Murphy Oil Corp. Wednesday (July 10) announced that its Malaysian subsidiary has completed the $2.13 billion sale of deep-water oil and gas assets in Southeast Asia. The deal allows the El Dorado independent energy firm to further focus its operations on its growing Gulf of Mexico operations and the Eagle Ford shale play in West Texas, company officials said.
Murphy first announced in late March that it had penned a sale and purchase agreement to divest its two primary Malaysian subsidiaries, Murphy Sabah Oil Company Ltd. and Murphy Sarawak Oil Company Ltd., to a subsidiary of Bangkok, Thailand-based PTT Exploration and Production Public Company Limited.
After closing today, PTTEP will pay Murphy $2.035 billion in an all-cash transaction. Murphy officials said Arkansas’ lone publicly traded oil and gas firm is expected to report a $1 billon gain from its plan to exit Malaysia, which has served as the core of the company’s international drilling and production operations for nearly 20 years.

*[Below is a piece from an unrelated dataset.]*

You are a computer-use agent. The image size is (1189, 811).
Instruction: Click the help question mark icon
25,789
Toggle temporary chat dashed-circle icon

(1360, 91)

“We would like to congratulate PTTEP on the purchase of their new asset. As our talented and committed Malaysia team transitions to their new owner, I am confident they will diligently work to ensure continued success in the country,” said Murphy Oil President and CEO Roger Jenkins. “Also, I would like to thank our long-term partners Petronas, Petronas Carigali and Pertamina. They too have diligently worked to ensure our long-term success in the region.”
The deal with PTTEP, the national oil conglomerate for Thailand, also included an arrangement that will allow Murphy to receive an extra $100 million bonus payment contingent upon certain future exploratory drilling results prior to October 2020. The deal has an effective economic valuation date of Jan. 1, 2019.
Along with the Malaysian exit plan, Murphy has said it will continue the company’s oil-weighted strategy in both the Eagle Ford Shale and the Gulf of Mexico, while maintaining its focused exploration plan. To achieve that goal, Murphy said $750 million of the remaining proceeds will remain on the balance sheet earmarked for U.S. oil-weighted opportunities through potential acquisitions and funding of both deep-water projects and U.S. onshore deals.
Murphy also announced today that it has completed $300 million in share repurchases as of the end of the second quarter, which is part of a previously authorized and disclosed $500 million stock buyback program. Murphy purchased 11.4 million shares outstanding, a 6.6% reduction from 173.6 million shares outstanding as of April 30, 2019, at an average price of $26.34 per share. The current share repurchase program expires year-end 2020.
“Murphy remains committed to spending within cash flow while investing in our new Gulf of Mexico assets. We continue to strongly support our shareholders with industry-leading dividend and share buybacks this year. Murphy’s recent transactions further align our high-margin and oil-weighted production, with approximately 90% of oil volumes expected to receive premium realizations to WTI (West Texas Intermediate),” Jenkins said of benchmark U.S. crude prices.